▶ [DOCUMENT TEXT]

A Long Trip From Germany to America For Little Anna Ladewig, My Grandmother's Grandmother
I have traveled from Germany to America a couple of times, and it only took about a day. But on June 1, 1855, little 8-year-old Anna Ladewig, her mother Minna, big brother Gustav, 16, and sister Maria, 10, boarded a ship in Hamburg, Germany to come to the U.S.[1] I think their father Edward Ladewig was already in New York.[2]
Unlike travelers today, Anna and her family were on that ship
for almost two whole months. The passenger list shows them arriving in New York
City on July 27, 1855.[3]
But there are two mysteries about their arrival.
The day after they arrived, the captain of the ship was
arrested for “violating the quarantine laws, by proceeding to this city
contrary to the orders of Dr. F. E. Eartindale [sic], the deputy health
officer at Staten Island.”[4]
That makes me wonder, was there someone sick on board, and were the passengers
allowed off the ship? Sometimes the authorities would make the passengers stay
on board another 30 days in quarantine.
An even bigger mystery is that Anna had a little brother who
had just turned 5, Carl Franz Otto Ladewig. He was not on the passenger list
with them. He wasn’t living with them in Brooklyn in 1860.[5]
He wasn’t with them on Staten Island in 1870.[6]
He apparently stayed in Germany; his 1885 marriage record and 1911 death record
both name his parents, with the same name as Anna’s parents.[7]
Their father’s name was common, but their mother’s name was much more unusual.
Why they left this little boy is something that is
incomprehensible to me. What possible circumstances could explain this? I guess
we’ll never know.

▶ [PROBLEMS AND TASKS]
#1 Rewrite the account of Anna Ladewig's voyage from "A Long Trip" to "about their arrival.", with "vessel" swapped in for "ship".
#2 Write the next part of the account of Anna Ladewig's voyage, picking up after its last sentence.
The material that comes after this account is separate from it.

▶ [SOURCE DATA]
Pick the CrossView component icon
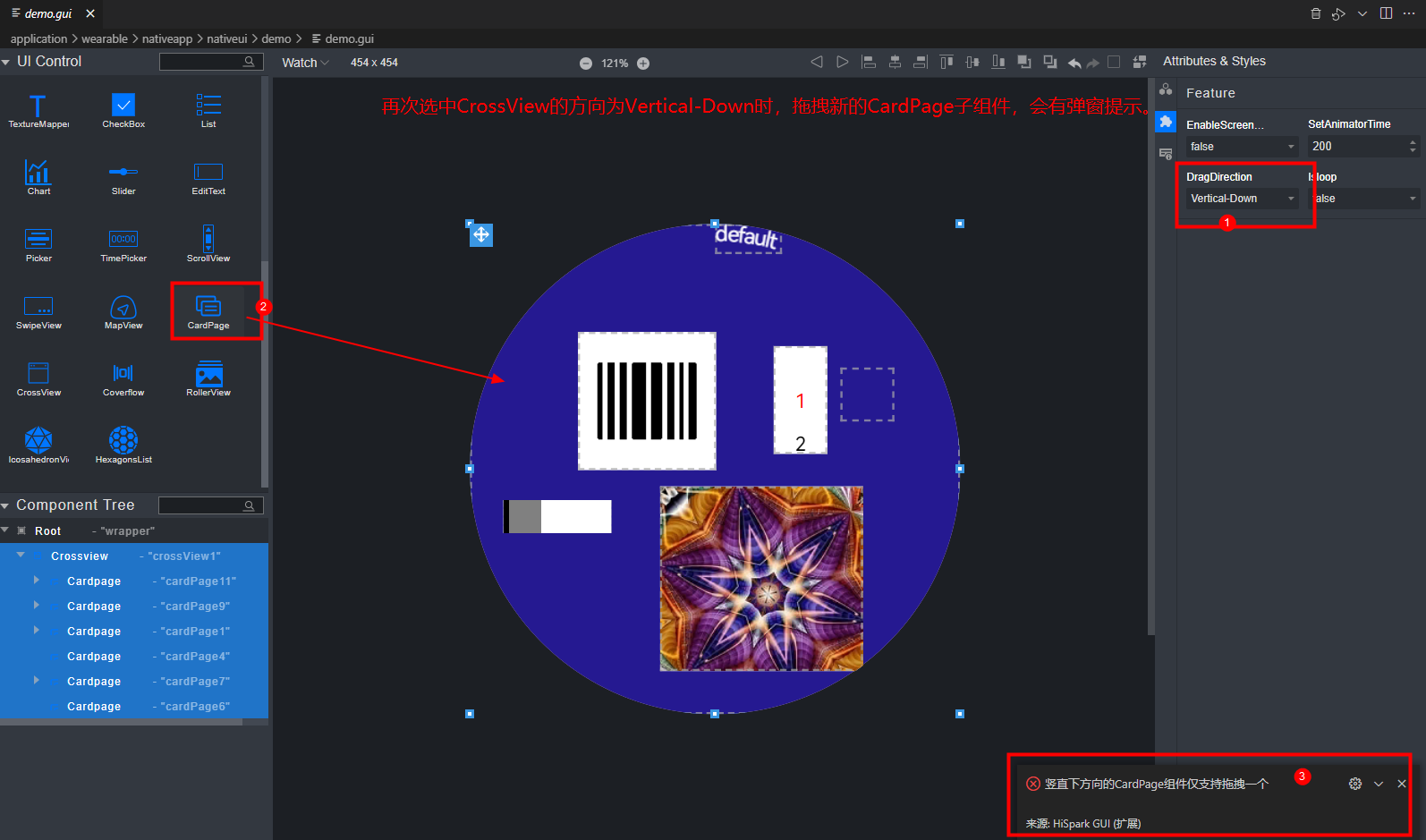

▶ [FINAL ANSWERS]
#1
A Long Trip From Germany to America For Little Anna Ladewig, My Grandmother's Grandmother
I have traveled from Germany to America a couple of times, and it only took about a day. But on June 1, 1855, little 8-year-old Anna Ladewig, her mother Minna, big brother Gustav, 16, and sister Maria, 10, boarded a vessel in Hamburg, Germany to come to the U.S.[1] I think their father Edward Ladewig was already in New York.[2]
Unlike travelers today, Anna and her family were on that vessel
for almost two whole months. The passenger list shows them arriving in New York
City on July 27, 1855.[3]
But there are two mysteries about their arrival.

#2
One day Anna would grow up to be my great great grandmother.
In fact, my Nana told me about going with Anna to see Maria in New York City
when my Nana was 12.
P.S. Another interesting twist is that the German emigrants to Texas in 1845 also sailed on the Herschel, and there is a photograph of a painting of the ship on display at Fredericksburg’s Pioneer Memorial Museum, which can be seen via this link: https://digital.utsa.edu/digital/collection/p9020coll008/id/8350/.
Part of Anna’s 1846 baptism record from St. Katharinen church in
Brandenburg an der Havel, showing her parents Carl Edward Ladewig and Marie
Friederike Wilhelmine geb. Ribbach. “Geb.” is the German equivalent of “maiden
name” and Minna was a nickname for Wilhelmine. They were the same parents named on Carl Franz Otto's marriage record.
[1] Manifest, Herschel, 1 June 1855, Hamburg,
Germany, p. 301, line 24, Anna Ladewig, 9; database and images, “Hamburg
Passenger Lists, 1850-1934,” Ancestry (ancestry.com: accessed 24 Mar.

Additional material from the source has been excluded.